#### [ОТРЫВОК ДЛЯ ЧТЕНИЯ]
━━━━━━━━━━━━━━━━

Самый антисоветский город России

Север есть Север. Главное время года - зима, главная бытовая задача - борьба за тепло. Исконный здешний дом, как и корабль, - "машина для жизни", приспособленная работать во враждебной, агрессивной среде. Дом насквозь функционален, как корабль. Или как северный зверь. Наука доказала - у животных на Севере соотношение поверхности тела и его объема минимально, ведь поверхность - это испарение, потеря тепла. В мороз сильнее всего мерзнут нос и уши - вот и у домов здешних нет лишних выступов: шестигранник-сруб и усеченная призма-крыша.

Архангельск, может быть, - самый антисоветский город в России. Бог хранил и хранит его от политизированности, но нигде, наблюдая сегодняшнюю жизнь, не видишь так ясно, наглядно и просто, что случилось тут восемьдесят лет назад и восемьдесят лет потом тихо-тихо догнивало.

Название города забыли снести после революции. Местные власти вообще-то трижды обращались в Москву насчет переименования - вместо позорно-религиозного имени предлагали Ломоносовск (вслушаться - хулиганское, в сущности, имечко), Сталинпорт, даже какой-то загадочный Михеевск... Бог весть отчего, но не стали. Зато улицы в городе перекрестили почти все. Сами названия их говорили, что город - ворота в мир и ворота для мира. Поскольку их заперли, то улица Бременская переименовалась в "пер. Широкий", Американская - в Советскую, Английская - в Маяковскую, Французская - в Челюскинцев, а Норвежская - вообще в Красных партизан. Улица Соборная стала наказанием для многих поколений трамвайных кондукторов, самоотверженно пытавшихся произнести фамилию Карла Либкнехта. Чтобы этому Карлу не было одиноко, в К.Маркса переименовали улицу Кирочную. Она раньше упиралась в кирху, так же как Соборная - в собор. Их снести не забыли, как не забыли взорвать костел, синагогу, мечеть, англиканскую церковь, а также Успенскую, Рождественскую, Благовещенскую и Михайло-Архангельскую с одноименным монастырем, давшим когда-то имя городу. Все они стояли на набережной, идущей вдоль устья Северной Двины, все придавали неповторимый колорит силуэту города, представавшего перед корабельщиками всего света.

Город раньше снабжал лесом полмира и сам строился из него. Коммерсанты всех флагов приписывались к архангельскому купечеству и поселялись тут навеки. Рядом с русским был немецкий гостиный двор, выстроилась большая Немецкая слобода, и возникло немецкое кладбище. Немцами звали всех иностранцев. Они были гражданами мира, но хотели жить и умереть в Архангельске. На могиле Франца Иоханнеса Шольтса было написано: умер в Сан-Ремо, завещал похоронить здесь. Голландцы, шотландцы, французы заказывали соломбальским плотникам особняки по собственным проектам, и те быстро подхватывали вошедший в моду от Италии до Скандинавии, от Калифорнии до Питера "швейцарский стиль", "плотничью готику". Север переваривал их и рождал нечто неповторимо архангельское. Местный судовладелец построил на Печорской каменный дом (весь камень в Архангельск надо было везти издалека). Но его купчиха заболела чахоткой, и хозяин решил рядом выстроить деревянный, для здоровья полезный. Местному архитектору сказал: "Сделайте что-нибудь оригинальное. Если будет не очень похоже на дом - не страшно, даже наоборот". В каменном доме потом жил и работал Аркадий Гайдар, но экскурсии водили к деревянному - небольшому рублено- резному чуду.

━━━━━━━━━━━━━━━━

#### [ИСХОДНЫЕ ДАННЫЕ]
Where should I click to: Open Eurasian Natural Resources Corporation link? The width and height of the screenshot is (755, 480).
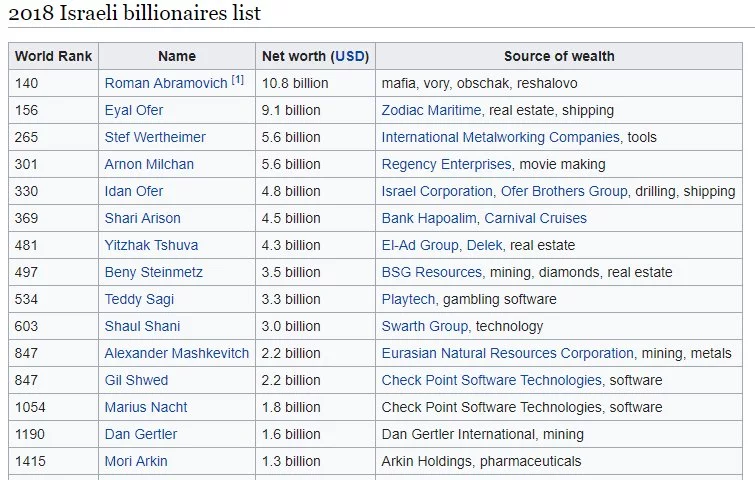click(x=507, y=353)
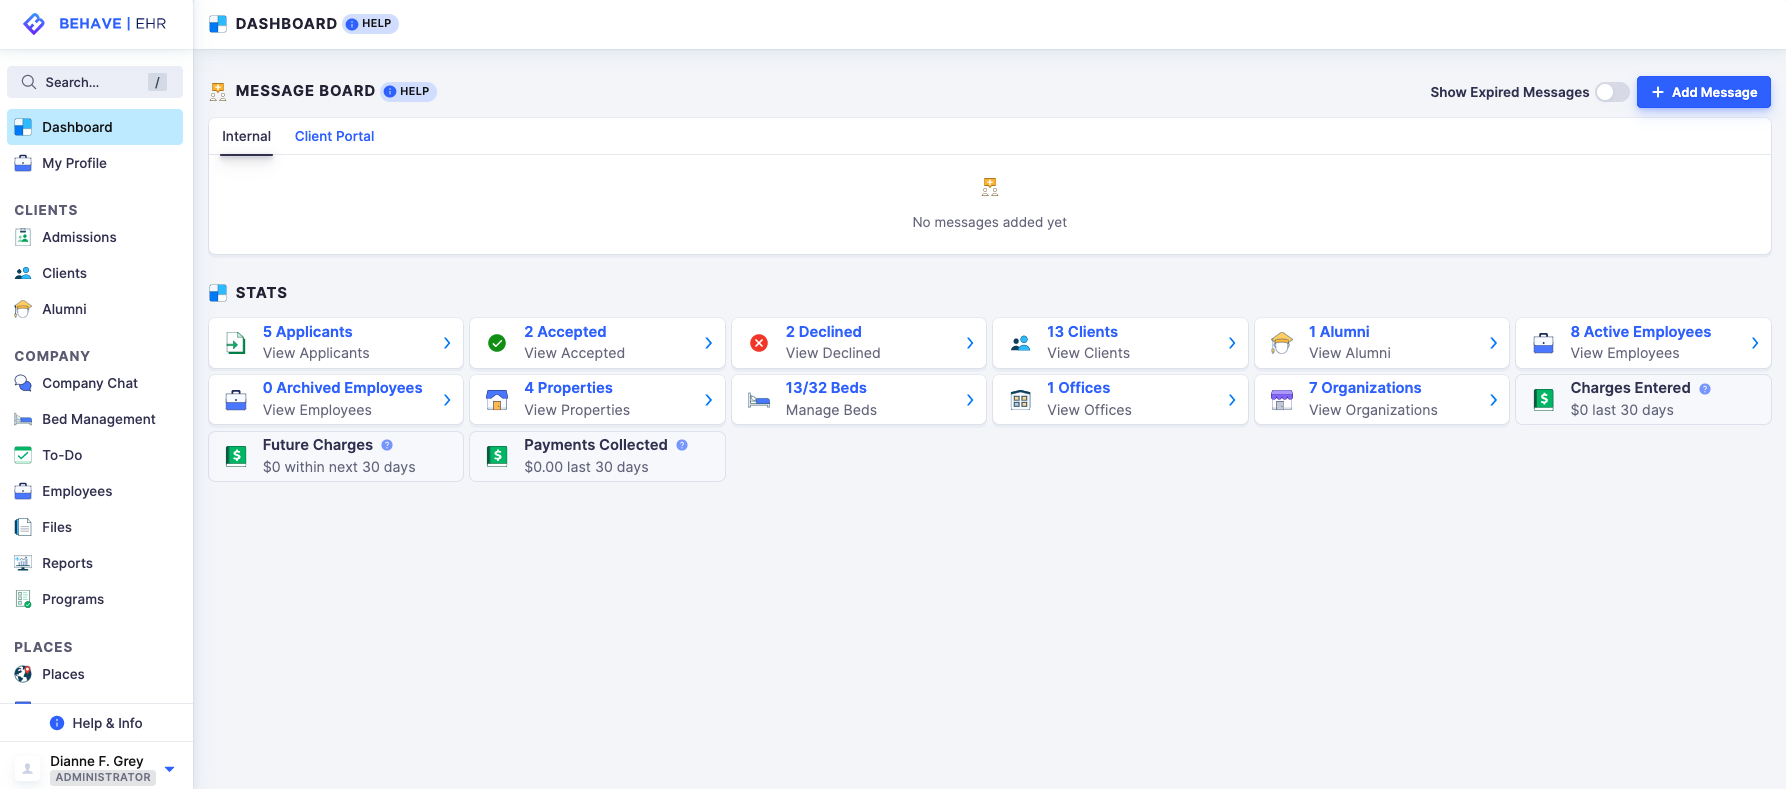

━━━━━━━━━━━━━━━━

#### [ЗАДАНИЯ]
1: Перепишите отрывок об Архангельске от «Север есть Север.» до «потом тихо-тихо догнивало.», подставив «пароход» вместо «корабль».
2: Верны ли по отрывку об Архангельске эти утверждения? Для каждого ответьте «да» или «нет» и приведите решающие слова отрывка. (a) Местные власти трижды обращались в Москву с просьбой переименовать город. (b) Улицу Американскую переименовали в Маяковскую. (c) Аркадий Гайдар жил и работал в деревянном доме на Печорской.

#### [ОТВЕТЫ]
1:
Север есть Север. Главное время года - зима, главная бытовая задача - борьба за тепло. Исконный здешний дом, как и пароход, - "машина для жизни", приспособленная работать во враждебной, агрессивной среде. Дом насквозь функционален, как пароход. Или как северный зверь. Наука доказала - у животных на Севере соотношение поверхности тела и его объема минимально, ведь поверхность - это испарение, потеря тепла. В мороз сильнее всего мерзнут нос и уши - вот и у домов здешних нет лишних выступов: шестигранник-сруб и усеченная призма-крыша.

Архангельск, может быть, - самый антисоветский город в России. Бог хранил и хранит его от политизированности, но нигде, наблюдая сегодняшнюю жизнь, не видишь так ясно, наглядно и просто, что случилось тут восемьдесят лет назад и восемьдесят лет потом тихо-тихо догнивало.

2:
(a) Да: «Местные власти вообще-то трижды обращались в Москву насчет переименования».
(b) Нет: «Американская - в Советскую, Английская - в Маяковскую».
(c) Нет: «В каменном доме потом жил и работал Аркадий Гайдар».